## [Exercise directions]
Please print every record that follows, keeping each one exactly as it is.

## [Data shown]
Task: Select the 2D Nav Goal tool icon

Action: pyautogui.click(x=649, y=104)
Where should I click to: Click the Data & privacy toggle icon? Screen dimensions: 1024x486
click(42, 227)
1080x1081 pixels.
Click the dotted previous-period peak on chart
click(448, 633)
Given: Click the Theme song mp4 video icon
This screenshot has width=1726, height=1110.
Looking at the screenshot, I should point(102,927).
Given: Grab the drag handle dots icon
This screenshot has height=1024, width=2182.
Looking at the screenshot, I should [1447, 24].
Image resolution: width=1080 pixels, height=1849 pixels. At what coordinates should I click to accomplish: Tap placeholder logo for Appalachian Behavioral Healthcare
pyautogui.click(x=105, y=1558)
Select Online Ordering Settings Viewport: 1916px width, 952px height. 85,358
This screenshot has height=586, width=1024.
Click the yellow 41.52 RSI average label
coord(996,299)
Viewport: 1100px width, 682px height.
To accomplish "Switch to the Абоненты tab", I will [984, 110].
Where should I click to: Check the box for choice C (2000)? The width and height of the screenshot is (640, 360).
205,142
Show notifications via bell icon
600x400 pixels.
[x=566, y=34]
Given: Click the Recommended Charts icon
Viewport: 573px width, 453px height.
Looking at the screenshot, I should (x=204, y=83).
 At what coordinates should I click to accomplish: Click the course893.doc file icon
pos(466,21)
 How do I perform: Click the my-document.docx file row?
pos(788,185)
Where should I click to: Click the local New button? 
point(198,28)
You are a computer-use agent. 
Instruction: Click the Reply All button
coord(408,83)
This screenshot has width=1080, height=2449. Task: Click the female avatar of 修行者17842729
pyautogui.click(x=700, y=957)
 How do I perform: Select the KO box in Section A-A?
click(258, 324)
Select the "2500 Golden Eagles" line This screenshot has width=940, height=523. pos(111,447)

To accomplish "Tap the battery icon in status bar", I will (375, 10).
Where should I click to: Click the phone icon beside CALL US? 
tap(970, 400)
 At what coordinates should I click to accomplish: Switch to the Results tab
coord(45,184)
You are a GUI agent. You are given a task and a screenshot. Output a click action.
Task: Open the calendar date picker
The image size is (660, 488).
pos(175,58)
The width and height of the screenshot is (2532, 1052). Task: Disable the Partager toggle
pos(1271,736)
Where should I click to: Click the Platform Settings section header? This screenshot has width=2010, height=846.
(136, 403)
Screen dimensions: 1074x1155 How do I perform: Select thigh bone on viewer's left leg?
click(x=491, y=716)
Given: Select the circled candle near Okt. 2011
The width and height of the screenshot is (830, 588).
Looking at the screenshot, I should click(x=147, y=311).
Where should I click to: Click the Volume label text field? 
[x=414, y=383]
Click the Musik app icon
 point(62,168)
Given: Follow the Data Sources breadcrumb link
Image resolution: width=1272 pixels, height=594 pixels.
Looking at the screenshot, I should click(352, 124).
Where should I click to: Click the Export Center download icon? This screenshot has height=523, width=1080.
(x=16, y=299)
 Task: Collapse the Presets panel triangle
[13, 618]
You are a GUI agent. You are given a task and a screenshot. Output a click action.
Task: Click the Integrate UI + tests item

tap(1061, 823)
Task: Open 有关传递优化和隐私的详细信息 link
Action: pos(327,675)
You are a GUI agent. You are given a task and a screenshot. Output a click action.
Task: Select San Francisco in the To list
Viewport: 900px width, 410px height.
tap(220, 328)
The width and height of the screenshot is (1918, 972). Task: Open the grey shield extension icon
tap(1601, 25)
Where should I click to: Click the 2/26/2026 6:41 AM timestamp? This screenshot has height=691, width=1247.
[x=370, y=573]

## [Written solution]
Task: Select the 2D Nav Goal tool icon

Action: pyautogui.click(x=649, y=104)
Where should I click to: Click the Data & privacy toggle icon? Screen dimensions: 1024x486
click(42, 227)
1080x1081 pixels.
Click the dotted previous-period peak on chart
click(448, 633)
Given: Click the Theme song mp4 video icon
This screenshot has width=1726, height=1110.
Looking at the screenshot, I should point(102,927).
Given: Grab the drag handle dots icon
This screenshot has height=1024, width=2182.
Looking at the screenshot, I should [1447, 24].
Image resolution: width=1080 pixels, height=1849 pixels. At what coordinates should I click to accomplish: Tap placeholder logo for Appalachian Behavioral Healthcare
pyautogui.click(x=105, y=1558)
Select Online Ordering Settings Viewport: 1916px width, 952px height. 85,358
This screenshot has height=586, width=1024.
Click the yellow 41.52 RSI average label
coord(996,299)
Viewport: 1100px width, 682px height.
To accomplish "Switch to the Абоненты tab", I will [984, 110].
Where should I click to: Check the box for choice C (2000)? The width and height of the screenshot is (640, 360).
205,142
Show notifications via bell icon
600x400 pixels.
[x=566, y=34]
Given: Click the Recommended Charts icon
Viewport: 573px width, 453px height.
Looking at the screenshot, I should (x=204, y=83).
 At what coordinates should I click to accomplish: Click the course893.doc file icon
pos(466,21)
 How do I perform: Click the my-document.docx file row?
pos(788,185)
Where should I click to: Click the local New button? 
point(198,28)
You are a computer-use agent. 
Instruction: Click the Reply All button
coord(408,83)
This screenshot has width=1080, height=2449. Task: Click the female avatar of 修行者17842729
pyautogui.click(x=700, y=957)
 How do I perform: Select the KO box in Section A-A?
click(258, 324)
Select the "2500 Golden Eagles" line This screenshot has width=940, height=523. pos(111,447)

To accomplish "Tap the battery icon in status bar", I will (375, 10).
Where should I click to: Click the phone icon beside CALL US? 
tap(970, 400)
 At what coordinates should I click to accomplish: Switch to the Results tab
coord(45,184)
You are a GUI agent. You are given a task and a screenshot. Output a click action.
Task: Open the calendar date picker
The image size is (660, 488).
pos(175,58)
The width and height of the screenshot is (2532, 1052). Task: Disable the Partager toggle
pos(1271,736)
Where should I click to: Click the Platform Settings section header? This screenshot has width=2010, height=846.
(136, 403)
Screen dimensions: 1074x1155 How do I perform: Select thigh bone on viewer's left leg?
click(x=491, y=716)
Given: Select the circled candle near Okt. 2011
The width and height of the screenshot is (830, 588).
Looking at the screenshot, I should click(x=147, y=311).
Where should I click to: Click the Volume label text field? 
[x=414, y=383]
Click the Musik app icon
 point(62,168)
Given: Follow the Data Sources breadcrumb link
Image resolution: width=1272 pixels, height=594 pixels.
Looking at the screenshot, I should click(352, 124).
Where should I click to: Click the Export Center download icon? This screenshot has height=523, width=1080.
(x=16, y=299)
 Task: Collapse the Presets panel triangle
[13, 618]
You are a GUI agent. You are given a task and a screenshot. Output a click action.
Task: Click the Integrate UI + tests item

tap(1061, 823)
Task: Open 有关传递优化和隐私的详细信息 link
Action: pos(327,675)
You are a GUI agent. You are given a task and a screenshot. Output a click action.
Task: Select San Francisco in the To list
Viewport: 900px width, 410px height.
tap(220, 328)
The width and height of the screenshot is (1918, 972). Task: Open the grey shield extension icon
tap(1601, 25)
Where should I click to: Click the 2/26/2026 6:41 AM timestamp? This screenshot has height=691, width=1247.
[x=370, y=573]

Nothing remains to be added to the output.